Deployment Decision Framework
The choice across six sizes comes down to three variables: your latency budget, your accuracy floor, and your inference hardware.
For edge or local deployment with tight latency requirements, the 17M or 32M models are the practical range. You’ll trade some NDCG@10 points but stay within interactive response times on commodity hardware.
For server-side deployment where accuracy matters more than throughput per query, the 400M or 1B models are the range to evaluate. The 1B model’s near-teacher performance makes it the default recommendation if you have H100-class hardware and accuracy is the priority.

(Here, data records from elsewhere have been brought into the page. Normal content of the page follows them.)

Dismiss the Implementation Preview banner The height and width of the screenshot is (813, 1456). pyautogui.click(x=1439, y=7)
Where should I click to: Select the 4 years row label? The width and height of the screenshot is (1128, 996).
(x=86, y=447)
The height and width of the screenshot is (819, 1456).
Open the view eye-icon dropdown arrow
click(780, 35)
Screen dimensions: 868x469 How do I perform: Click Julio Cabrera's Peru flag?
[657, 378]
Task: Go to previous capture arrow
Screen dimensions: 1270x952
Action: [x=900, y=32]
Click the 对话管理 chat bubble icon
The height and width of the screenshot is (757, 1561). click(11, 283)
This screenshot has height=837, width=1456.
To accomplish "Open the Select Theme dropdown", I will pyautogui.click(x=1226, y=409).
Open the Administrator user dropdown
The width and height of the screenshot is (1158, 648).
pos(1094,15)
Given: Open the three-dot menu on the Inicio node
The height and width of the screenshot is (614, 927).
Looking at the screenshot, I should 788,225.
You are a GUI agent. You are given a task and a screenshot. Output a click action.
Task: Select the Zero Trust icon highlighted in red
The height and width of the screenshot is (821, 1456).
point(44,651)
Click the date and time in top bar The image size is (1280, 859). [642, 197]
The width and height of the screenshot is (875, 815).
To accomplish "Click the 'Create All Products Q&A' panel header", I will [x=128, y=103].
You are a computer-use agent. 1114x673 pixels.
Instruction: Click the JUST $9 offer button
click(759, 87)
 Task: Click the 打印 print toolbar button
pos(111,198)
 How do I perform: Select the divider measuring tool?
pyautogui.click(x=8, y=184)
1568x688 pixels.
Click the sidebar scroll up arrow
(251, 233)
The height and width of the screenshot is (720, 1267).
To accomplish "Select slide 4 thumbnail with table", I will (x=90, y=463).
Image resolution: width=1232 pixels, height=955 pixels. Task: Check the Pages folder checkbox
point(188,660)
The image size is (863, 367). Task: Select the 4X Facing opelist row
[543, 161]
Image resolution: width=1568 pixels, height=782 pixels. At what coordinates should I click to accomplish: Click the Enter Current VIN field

For general-purpose RAG pipelines on mid-tier GPU hardware, the 150M variant is the most defensible starting point. The 2.3x speed advantage over ModernBERT-base rerankers gives you room to add the reranking step without blowing your latency budget, and the parameter count is small enough to co-locate with your embedding model on the same GPU.
TJS Synthesis
Run your own benchmark before deploying in production. The Ettin models are from a credible releasing team, Tom Aarsen maintains Sentence Transformers, one of the most widely-used retrieval libraries in the Python ecosystem, and the architecture choices have a sound technical rationale. But the performance figures are self-reported. “Epoch evaluation pending” isn’t a hedge; it’s a genuine gap. A model that claims +0.051 NDCG@10 over MiniLM-L12-v2 on MTEB Retrieval might perform differently on your document distribution, your query types, or your hardware configuration. The 150M variant is the recommended starting point for most pipelines, it’s the size where the speed/accuracy trade-off is most defensible without independent verification. Wait for Epoch AI or a reproducible community benchmark before committing the 1B model to a high-stakes production workflow.